→ 所给文本
题目连接:uva 1534 - Taekwondo


题目大意:有两组什么东西,题目背景有点忘记了,就是给出两组数,两组个数分别为n,m,要求找出min(n,m)对数,每个数最多最多选一次,使得这min(n,m)对数ai,bi,ai-bi的绝对值之和最小。


解题思路:贪心,将两组数分别排序,然后dp[i][j]表示i对,匹配到j时候的最优解。


#include <cstdio>
#include <cstring>
#include <cmath>
#include <algorithm>

using namespace std;
const int N = 505;

int n, m;
double cn[N], cm[N], dp[N][N];

void init () {
	scanf("%d%d", &n, &m);

	for (int i = 0; i < n; i++)
		scanf("%lf", &cn[i]);
	for (int i = 0; i < m; i++)

→ 数据记录

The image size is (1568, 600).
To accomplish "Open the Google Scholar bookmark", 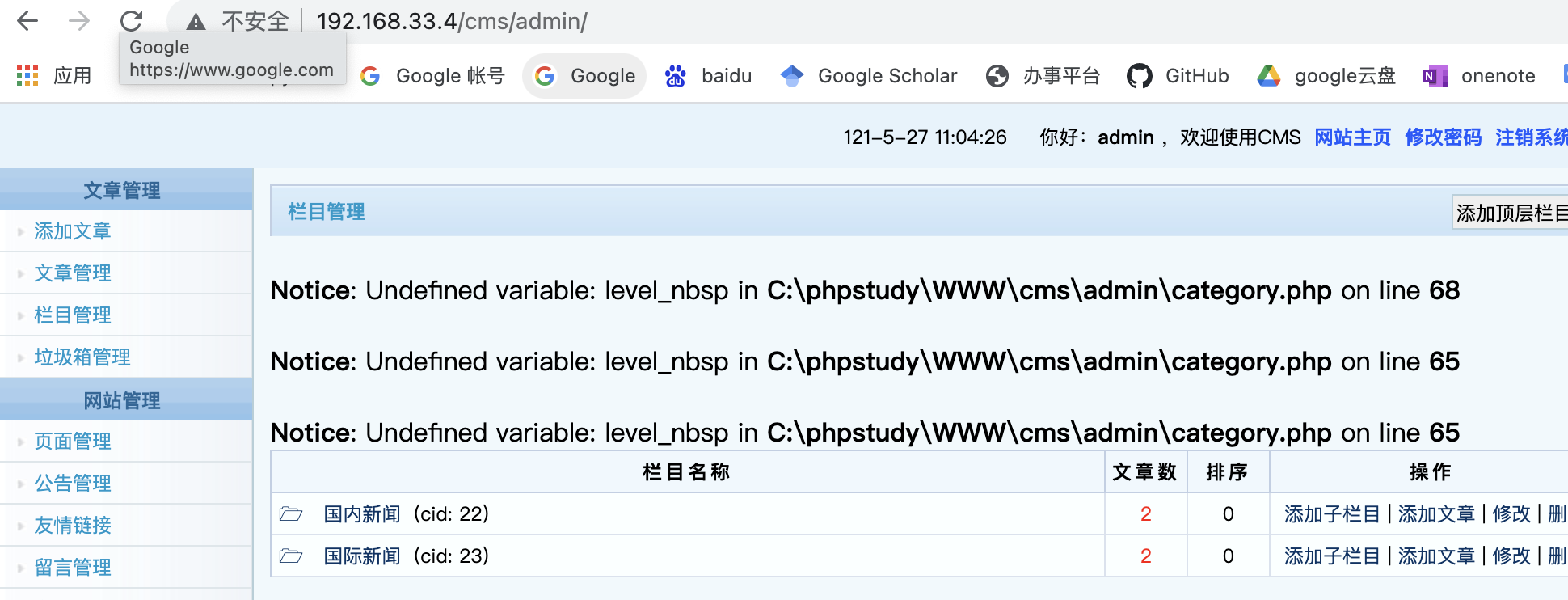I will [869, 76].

* * *

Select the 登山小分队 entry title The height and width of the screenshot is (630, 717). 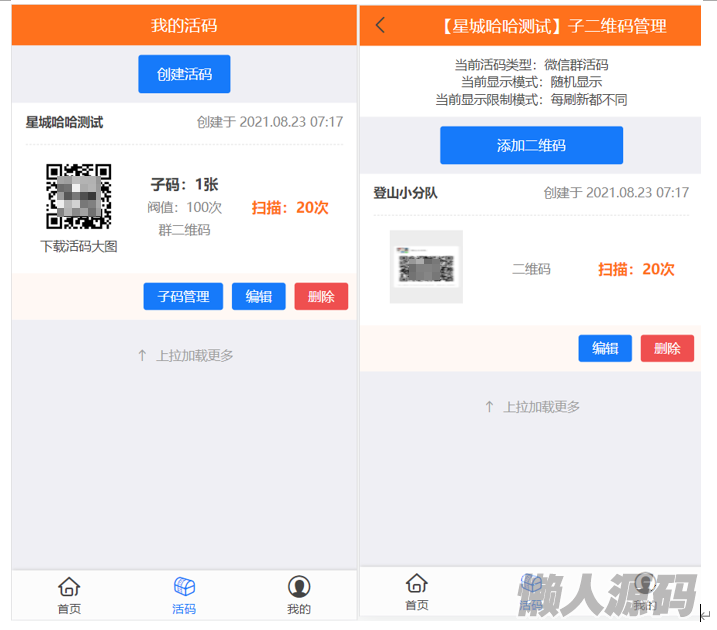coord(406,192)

→ 任务目标
(a) 返回所给文本中从“题目连接:uva 1534 - Taekwondo”到“i对,匹配到j时候的最优解。”的内容，一字不改。
(b) 接着这篇 UVa 1534 解题文本最后显示的内容往下写。

→ 逐项答复
(a)
题目连接:uva 1534 - Taekwondo


题目大意:有两组什么东西,题目背景有点忘记了,就是给出两组数,两组个数分别为n,m,要求找出min(n,m)对数,每个数最多最多选一次,使得这min(n,m)对数ai,bi,ai-bi的绝对值之和最小。


解题思路:贪心,将两组数分别排序,然后dp[i][j]表示i对,匹配到j时候的最优解。

(b)
		scanf("%lf", &cm[i]);

	sort(cn, cn + n);
	sort(cm, cm + m);

	if (n > m) {
		double tmp[N];
		memcpy(tmp, cm, m*sizeof(double));
		memcpy(cm, cn, n*sizeof(double));
		memcpy(cn, tmp, m*sizeof(double));
		swap(n, m);
	}
}

double solve () {

	dp[0][0] = fabs(cn[0] - cm[0]);
	for (int i = 1; i < m; i++)
		dp[0][i] = min (fabs(cn[0]-cm[i]), dp[0][i-1]);

	for (int i = 1; i < n; i++) {
		dp[i][i] = dp[i-1][i-1] + fabs(cn[i]-cm[i]);

		for (int j = i+1; j < m; j++)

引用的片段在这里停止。